5. 「異邦人に対する畏怖」

 今、遮るものの無くなった太陽の陽射しは、鋭く僕のことを突き刺した。額にはじんわりと汗が滲み、まぶしさで思わず目を細めた。僕はそれで、カミュの異邦人に出てくるムルソーのことを思った。彼に対するある種畏怖のような念が僕の中で膨らみ、それがいっそう自分をみじめな気分に追いやった。

 僅かな吐き気が込み上げた。しかし楽観主義者であった僕は、少しすると気を取り直して、目的地を目指した。

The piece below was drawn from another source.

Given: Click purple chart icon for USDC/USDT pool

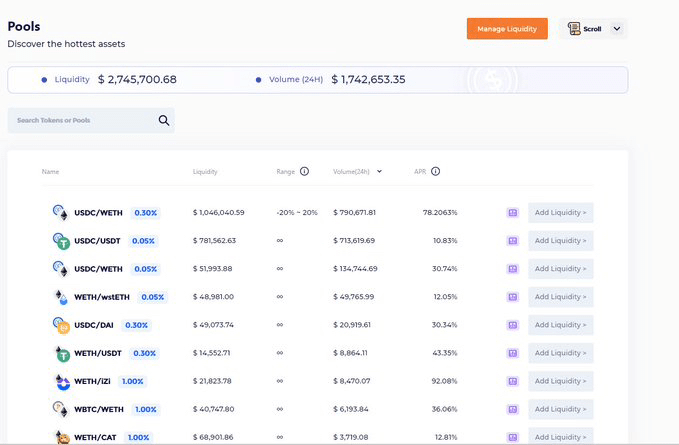Looking at the screenshot, I should (x=512, y=241).
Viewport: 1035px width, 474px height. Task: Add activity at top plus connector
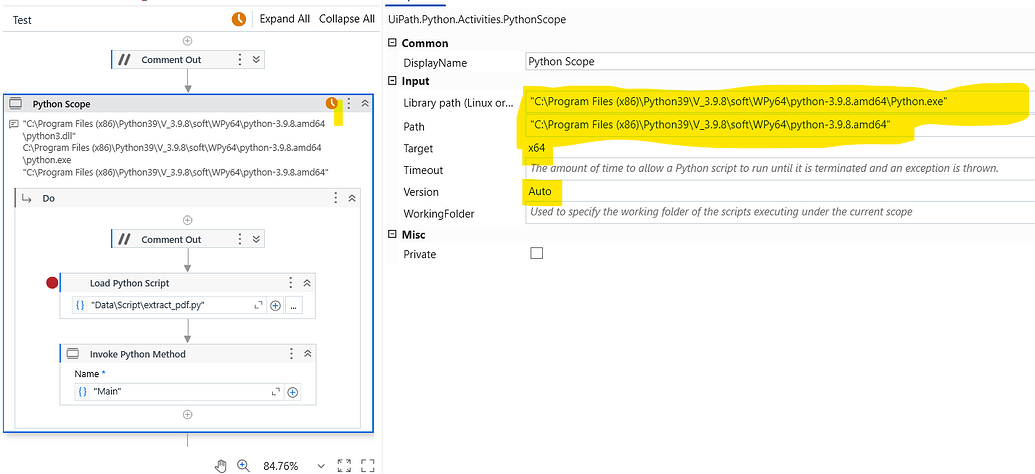(187, 41)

 乱立するビルの隙間を縫って少し歩いた。ここでは太陽の光はビルに遮られ、辺り一帯は薄暗くひんやりとしていた。もうすっかり先の音楽も聞こえなくなっていた。     隙間風が吹き抜けると僕は少し身震いをした。捨てられた空き缶がカラカラと音を鳴らしながら転がり、僕を後ろから追い抜いた。そして空き缶の転がっていった先に、僕の目的地が見えた。 


【名古屋市立自殺ほう助センター】

 眼前に黒く聳え立つその建物は、周囲に近寄りがたい威圧感を醸し出しているように見えた。まるでこの建物の周りだけ重力が強くなったような圧迫感を僕は感じた。全国各県に設けられたこの施設は、自殺希望者に対して安楽死を提供する。